Mas a chamada não se resume a esta vida. "Cristo é o mediador de uma nova aliança para que os que são chamados recebam a promessa da herança eterna" (Hb 9:15). Paulo aconselhou Timóteo dizendo "tome posse da vida eterna, para a qual você foi chamado" (1Tm 6:10), pois de fato o Senhor nos "chamou para a sua glória eterna em Cristo Jesus" (1Pe 5:10). Para isso nosso Pai nos dá "todas as coisas de que necessitamos para a vida e para a piedade, por meio do pleno conhecimento daquele que nos chamou para a sua própria glória e virtude" (2Pe 1:3), "a fim de tomarem posse da glória de nosso Senhor Jesus Cristo" (2Ts 2:14).
Essa chamada é feita pelo "Deus de toda a graça" (1Pe 5:10), logo, é uma chamada graciosa, não baseada em características e capacidades humanas. Paulo se refere "a nós, a quem também chamou, não apenas dentre os judeus, mas também dentre os gentios" (Rm 9:24). Os judeus tinham vantagem sobre os gentios? "Muita, em todos os sentidos! Principalmente porque aos judeus foram confiadas as palavras de Deus" (Rm 3:2). No entanto, isso não contou na chamada divina. Inteligência, poder, nobreza, tornam alguém mais habilitado a responder ao chamado? "Irmãos, pensem no que vocês eram quando foram chamados. Poucos eram sábios segundo os padrões humanos; poucos eram poderosos; poucos eram de nobre nascimento" (1Co 1:26). Se dependesse do homem, era de se esperar que alguns estivessem melhor qualificados que outros. Mas não, Deus "nos salvou e nos chamou com uma santa vocação, não em virtude das nossas obras, mas por causa da sua própria determinação e graça" (2Tm 1:9).

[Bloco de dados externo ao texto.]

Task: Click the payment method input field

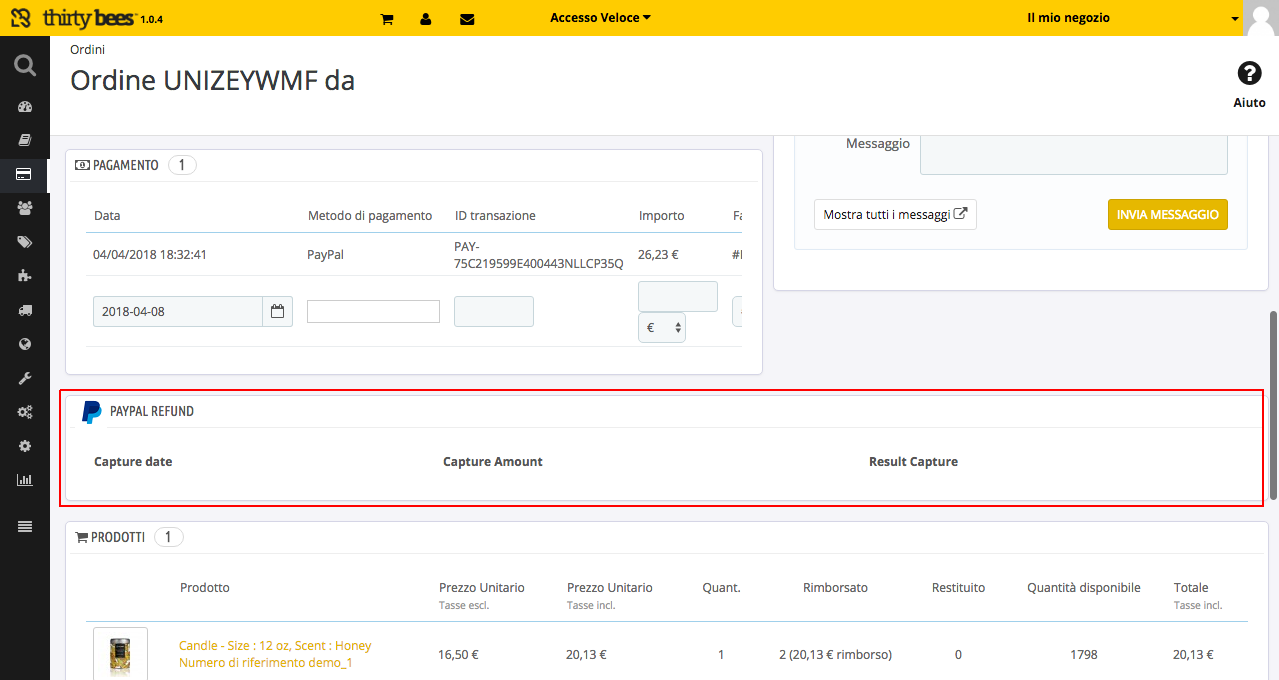Action: (x=373, y=311)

Isso não significa que o homem não tem participação ativa na resposta ao chamado divino? De jeito nenhum. O homem responde com fé e arrependimento ao chamado interno do Espírito Santo. Mas a fé e o arrependimento com os quais respondem são dons de Deus, embora seu exercício seja do homem. Contudo, o fato de que ninguém que não seja chamado interiormente responda com fé, aliado ao fato de que somente os que são chamados sobrenaturalmente pelo Espírito o fazem, demonstra que o fator decisivo na chamada eficaz é a vontade de Deus e não o arbítrio do homem.

Soli Deo Gloria

Clóvis Gonçalves é blogueiro do Cinco Solas e escreve no 5 Calvinistas às segundas-feiras.

Um comentário:

  1. Fé e arrependimento como dons de Deus.

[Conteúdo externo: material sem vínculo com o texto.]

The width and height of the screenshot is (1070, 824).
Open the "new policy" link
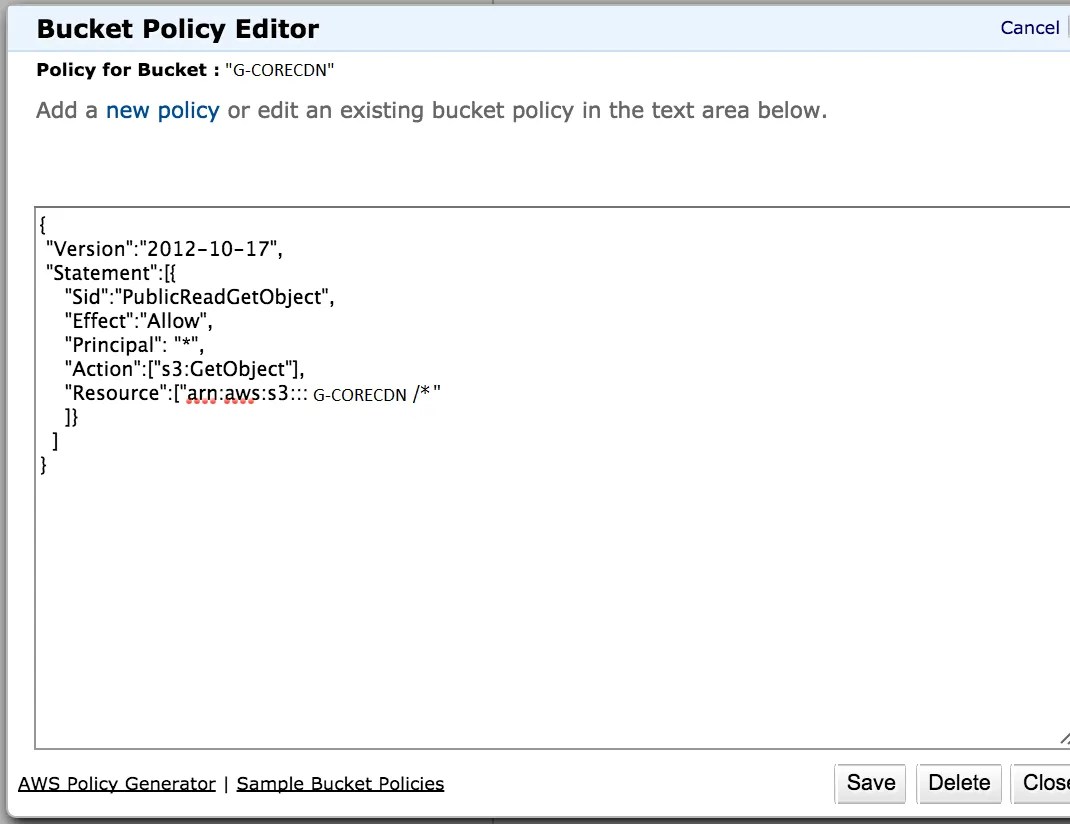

    Acredito que aí esteja a origem de tantos mal-entendidos quando aos cinco pontos do calvinismo.
    O senso comum - sempre se volta a ele - é que eu creio se eu me convencer de que isso é a verdade e, convencido, eu quiser fazê-lo. E sempre fica para trás o fato de que eu não me convenço nunca e, portanto, nunca quererei crer, porque a minha natureza caída me impede disso.
    "Porque pela graça sois salvos, por meio da fé; e isso não vem de vós; é dom de Deus. Não vem das obras, para que ninguém se glorie" (Ef 2:8-9).

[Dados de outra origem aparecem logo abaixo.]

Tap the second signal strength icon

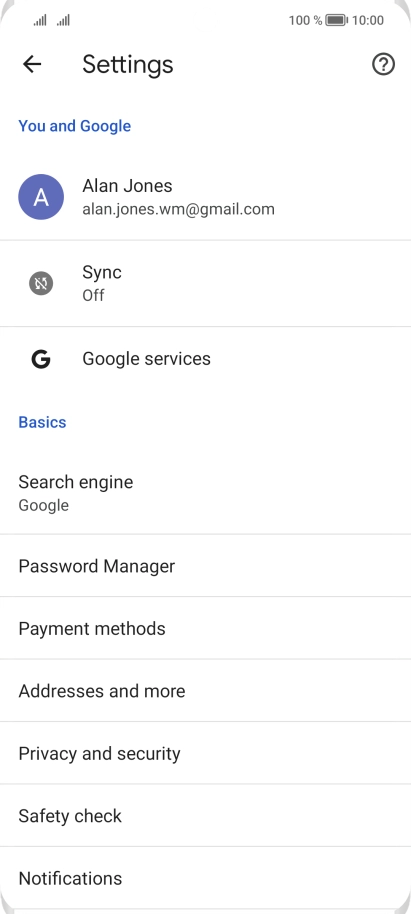pos(63,20)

    E não é à glorificação do único que deve ser exaltado que nos leva esse entendimento? Mas como é difícil ao homem despir-se do último átimo de autoglorificação que ainda lhe restaria - ter fé a partir de si mesmo! Não seria isso que leva nossos irmãos de outras confissões cristãs a negar essa doutrina?
    A fé não vem de nós, mas é dom de Deus, e ao Senhor Deus seja toda a glória por isso!